Stored data entries
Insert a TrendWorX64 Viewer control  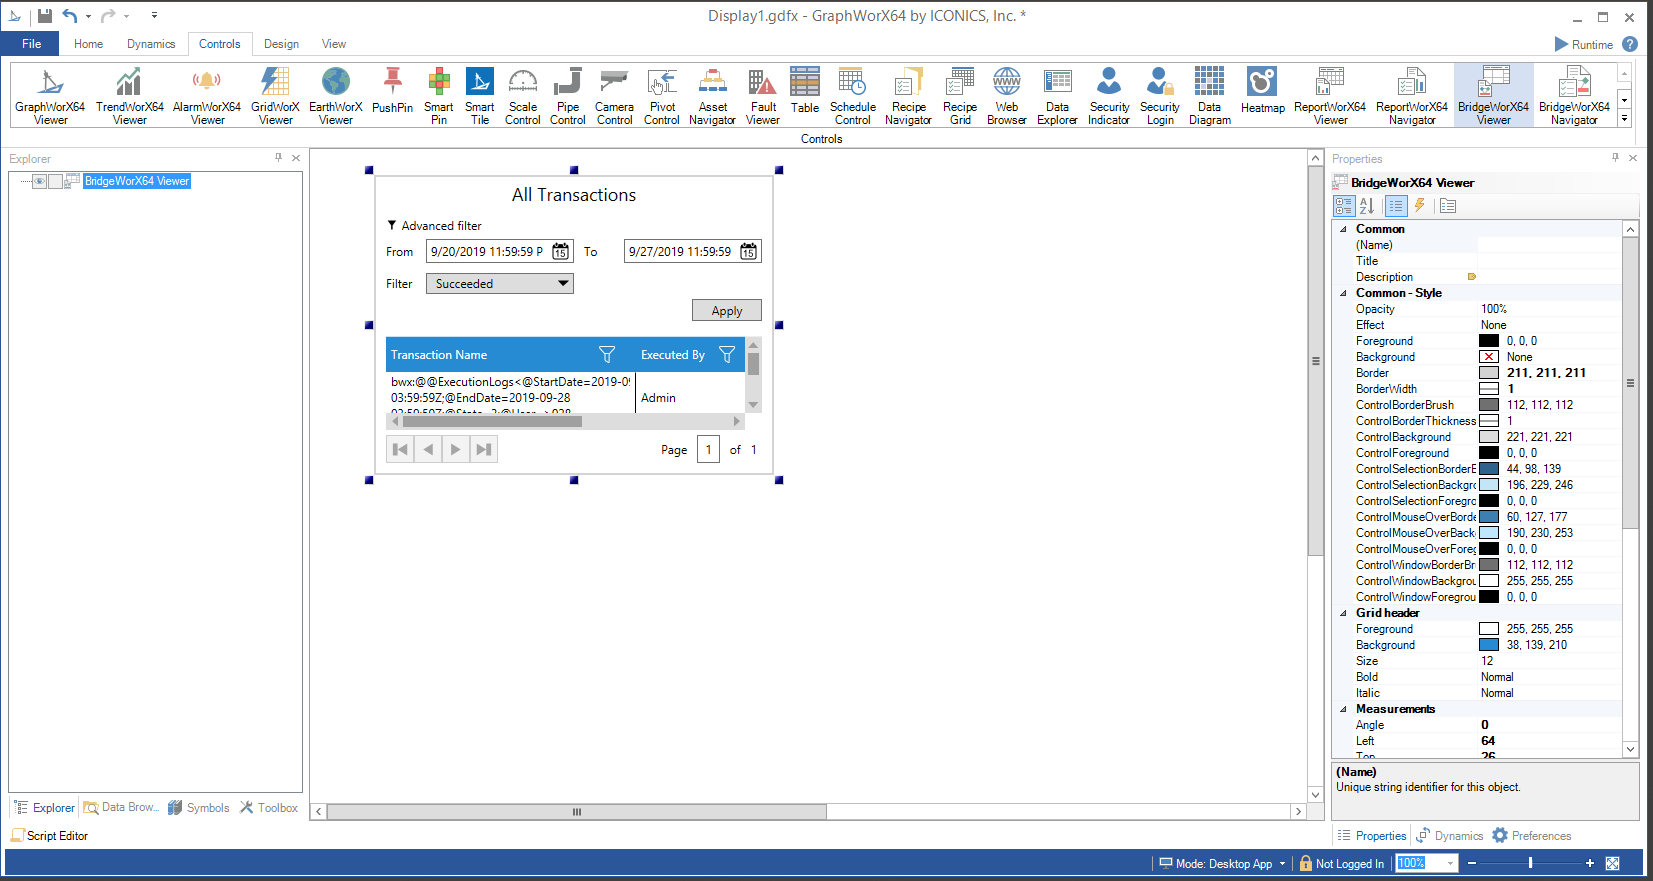[x=129, y=96]
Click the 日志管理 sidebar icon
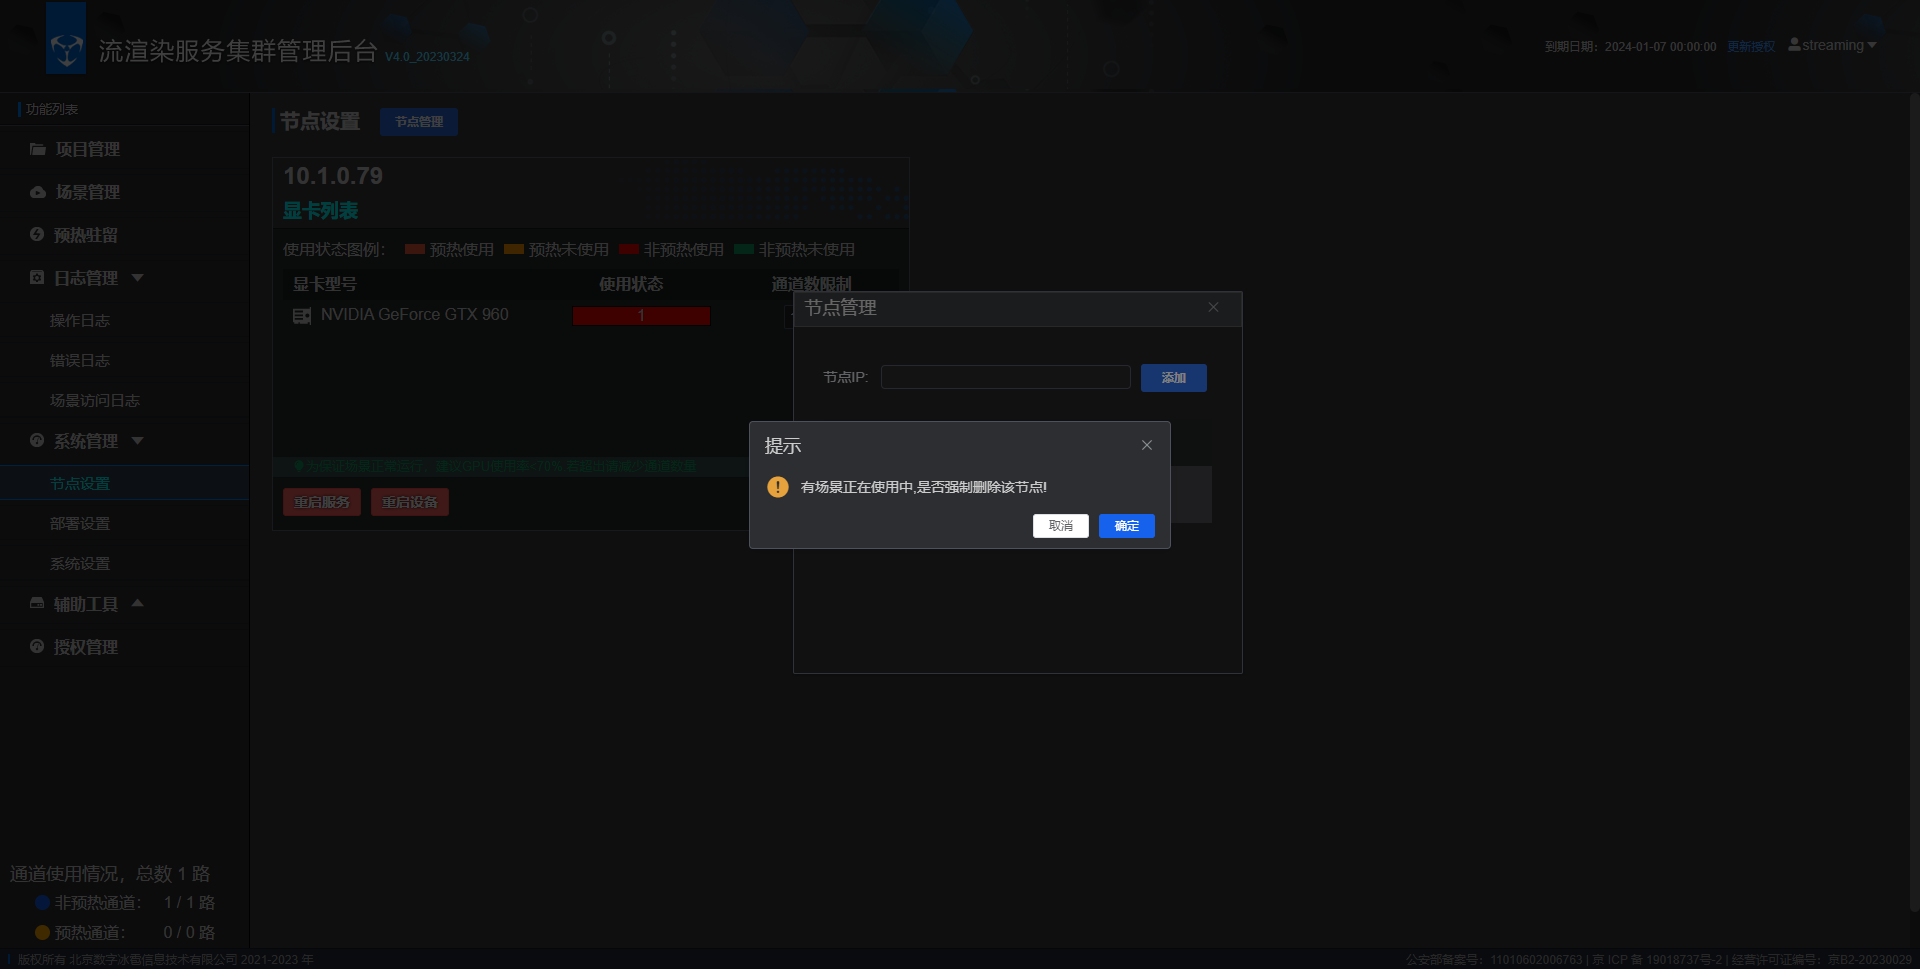This screenshot has width=1920, height=969. pos(37,278)
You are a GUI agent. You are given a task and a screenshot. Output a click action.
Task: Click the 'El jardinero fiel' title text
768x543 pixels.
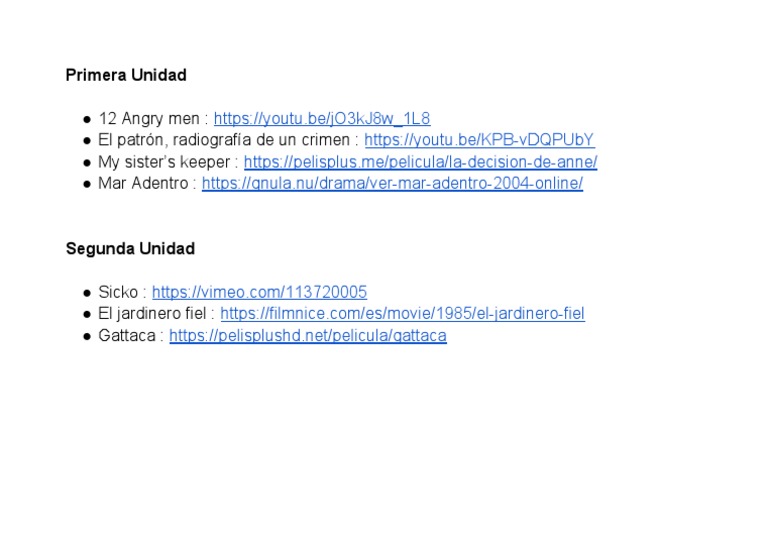tap(152, 313)
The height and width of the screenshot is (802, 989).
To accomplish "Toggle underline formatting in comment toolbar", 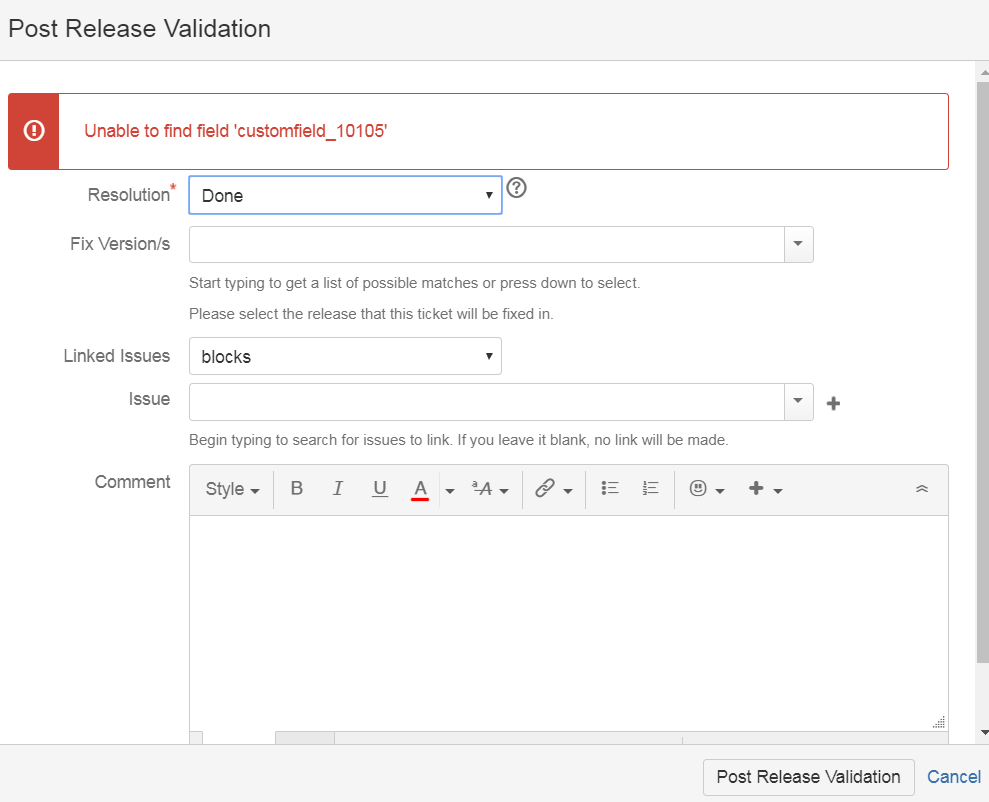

> EXERCISE DESCRIPTION
Set down, word for word, only the lines running from the line with "The height and" through the final line of the entries above, omitting all pictures.

> ANSWER TO THE EXERCISE
The height and width of the screenshot is (802, 989).
To accomplish "Toggle underline formatting in comment toolbar", 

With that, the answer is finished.